CHILLI CON CARNE WITH CAULIFLOWER WRAPS
Serves 4













Feeling a little uninspired by our recent paleo meals (standard meat and veg) I decided to try something new! I have read a lot about cauliflower wraps and pizza bases but most of them use a shit load of cheese to make them stick! Don't get me wrong, that sounds bloody delicious, but I'm trying REALLY hard to cut dairy out of my diet (Waaaaaaa). So I had a look and found these amazing, yummy wraps online. They use eggs to hold them together so they are a little 'eggy' but only slightly and they are super scrumptious!!

The Chilli Con Carne aspect is straight from the Everyday Cookbook (with a slight adjustment as I find it comes out a little runny from the recipe)

I hope you enjoy!!!

Ingredients
Wraps
1 head cauliflower (cut into florets)
4 eggs
2 cloves garlic (minced)
2 tsp mixed dried herbs (basil, parsley, oregano, thyme)

Chilli Con Carne
500g beef mince (make your own in the TMX with chunks steak)
1 onion
2 cloves garlic
1 red chilli
1 tsp chilli powder
1 tbsp olive oil
Can red kidney bean (drained and rinsed)
Can chopped tomatoes
Dried mixed herb (to taste)
2 beef stock cubes
2 tbsp tomato paste
Pinch of sugar


Method
Preheat the oven to 180 degrees

1) Place cauliflower into the TMX bowl and make some cauliflower rice by 'whacking' the cauliflower for 7 seconds on reverse speed 5.

2) Place the 'cauliflower rice' into the simmering basket. Fill your TMX bowl to the first line (500g) with water.

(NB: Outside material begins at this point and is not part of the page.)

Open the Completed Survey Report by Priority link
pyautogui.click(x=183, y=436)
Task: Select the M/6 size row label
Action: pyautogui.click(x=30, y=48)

Place the simmering basket in with the cauliflower. Cook cauliflower rice for 14 minutes at Varoma Temperature on Speed 3. (It may over boil. If this starts to happen and the measuring cup begins bouncing off, turn the speed down).

3) While the rice is cooking, mix eggs, herbs and garlic in a large mixing bowl.

4) Once cauliflower rice is cooked and tender, take the simmering basket out using the spatula as a handle. Take over to the sink and use the spatula to squeeze out the water from the cauliflower. Next you will need to ensure that the cauliflower is as drained as possible. Scrap the cauliflower rice onto a clean, dry tea towel. (You will need to either let it cool or use gloves here or you will burn yourself). Roll up the rice and squeeze all of the excess moisture out.

5) Add strained cauliflower rice into the bowl with the eggs and herbs and mix all together.

6) Line baking trays with baking paper. Using a large spoon, form circles of the 'dough' and press them out. (this makes 4- so either one per tray and then repeat/or 2 per tray, depending on how big or small your oven and trays are)
*Keep the wraps compact, there should be no paper showing through the wrap. Get them as thin as you can without seeing breaks in it.

7) Bake for 20 minutes or until dry and pliable. Cool on a wire rack so that they don't go soggy.













8) While the wraps are in the oven, it's time to make the chilli con carne... Clean out the TMX bowl.

9) Place onion, garlic and chilli into TMX bowl and chop for 6 seconds on Speed 7.

10) Add mince and oil and saute for 2 minutes at 100 degrees on reverse speed soft.

11) Add remaining ingredients and cook for 15 minutes at 100 degrees on reverse speed soft. (Half way through I crank the heat up to Varoma and take off the measuring cup. This, along with the beef stock cube, helps thicken)

12) Season with salt and pepper.

Serve Chilli Con Carne with Cauliflower Wraps, Seriously DELISH!!!!!